Seu caminhar era de passadas largas e rápidas, para chegar o mais rápido em casa. Quanto mais ía se afastando do bar e chegando em casa, as ruas ficavam mais escuras e sem nenhuma iluminação, iluminadas somente pela lua cheia que brilhava no céu. Não era sítio, mas nossa casa ficava distante das outras casas, solitária em um quarteirão arborizado, com terrenos vazios e muitos plantio de milho nesses terrenos, pois os proprietários aproveitavam para plantar já que não utilizavam o terreno para construção. Ao chegar em frente de um terreno desses meu avô viu o milharal balançando muito, mas imaginou ser o vento, pois havia aumentado naquele trecho. Mesmo assim parou e ficou observando o milharal, intacto, pois o vento balançava muito forte naquele pequeno pedaço de plantio. Não deu tempo para escapar do ataque daquele cachorro/homem ou homem/cachorro. Ele avançou sobre o meu avô, pulando em seu peito e deixando a mostra suas garras enormes. Meu avô caiu no chão, e o Lobisomen rasgou o seu rosto com as unhas. Eram unhas enormes, acompanhadas de uma enorme mão, pesadas e fortes, peluda e de odor insuportável. Aliás todo o seu corpo era peludo, um pelo marrom escuro, um rosto de fera estava bem a sua frente, quase colado em seu rosto, com a saliva escorrendo pelo canto da boca, parecendo que estava prestes a saciar sua fome, com aqueles dentes enormes e olhos famintos. Com uma força sobrenatural, meu avô conseguiu desvencelhar uma das mãos do Lobisomen e retirou o seu revólver da cintura, disparando contra o bicho, que no mesmo instante soltou meu avô e saiu correndo novamente para dentro do milharal, sumindo da sua vista. Mesmo o bicho já ter desaparecido, ainda deitado ele disporou mais 3 vezes contra as folhas que balançavam no milharal, com o intuito realmente de matar o Lobisomen. Após alguns minutos intacto no chão e com a arma em riste, apontada para o milharal, ele se levantou. Sentiu seu corpo dolorido pela queda, e uma dor mais forte que vinha do seu rosto. Passou levemente a mão na face e percebeu que havia um corte profundo no seu rosto, onde estava sangrando.

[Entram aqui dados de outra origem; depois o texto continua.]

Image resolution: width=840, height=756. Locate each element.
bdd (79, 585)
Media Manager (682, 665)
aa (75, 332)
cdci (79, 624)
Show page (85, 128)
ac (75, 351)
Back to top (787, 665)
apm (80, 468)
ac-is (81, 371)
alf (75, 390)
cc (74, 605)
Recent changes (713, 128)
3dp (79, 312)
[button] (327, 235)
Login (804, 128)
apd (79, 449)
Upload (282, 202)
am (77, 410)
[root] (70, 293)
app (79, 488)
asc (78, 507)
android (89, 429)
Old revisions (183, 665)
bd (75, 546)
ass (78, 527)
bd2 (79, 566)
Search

Mais que depressa, e já quase chegando em casa, começou a caminhar rapidamente, ainda meio zonzo e com o pensamento no Lobisomen, olhando para trás a todo instante para ter certeza de que não estava sendo seguido. Abriu o portão de madeira abruptamente e chegou na porta de frente da casa, batendo com força na porta disse:

- Antonia, abre essa porta. Gritava e batia com força na porta da frente para minha avó, que assustada correu atender os pedidos desesperados de meu avô.

- O que foi meu velho, disse ela com cara de espanto.

- parece que viu uma assombração.

- Pior, disse o meu avô. Tranque as portas e janelas, não deixe nada aberto. Eu escutava do meu quarto, as batidas na porta e a conversa que meu avô, desesperado e com medo, falava para minha avó.

Portas e janelas trancadas, minha avó tratou de cuidar da ferida no rosto de meu avô, que ía contando toda a história para ela, ainda com cara de assustado e que tremia naquele momento, não mais de frio, mas sim de medo do ocorrido. Eu, como sempre como os ouvidos aguçados, estavando tudo o que meu avô relatava para ela. O medo começou a tomar conta de mim, estava no meu quarto escuro e fiquei imaginando aquela cena do meu avô sendo atacado por um Lobisomen. Realmente ele existe, pensava comigo. Puxa, meu avô não mentiria sobre esse assunto, ainda mais com a indagação que ele relatava em detalhes os fatos para minha avó. Foi aí que eu me lembrei de um fator importante e cruel. Todos que matam Lobisomens acabam se tornando um também. E pelo que meu avô relatou ele atirou e estava convicto que tinha acertado no bicho. Meu Deus, pensei comigo mesmo, já tremendo de medo. Meu avô agora se tornaria um Lobisomen.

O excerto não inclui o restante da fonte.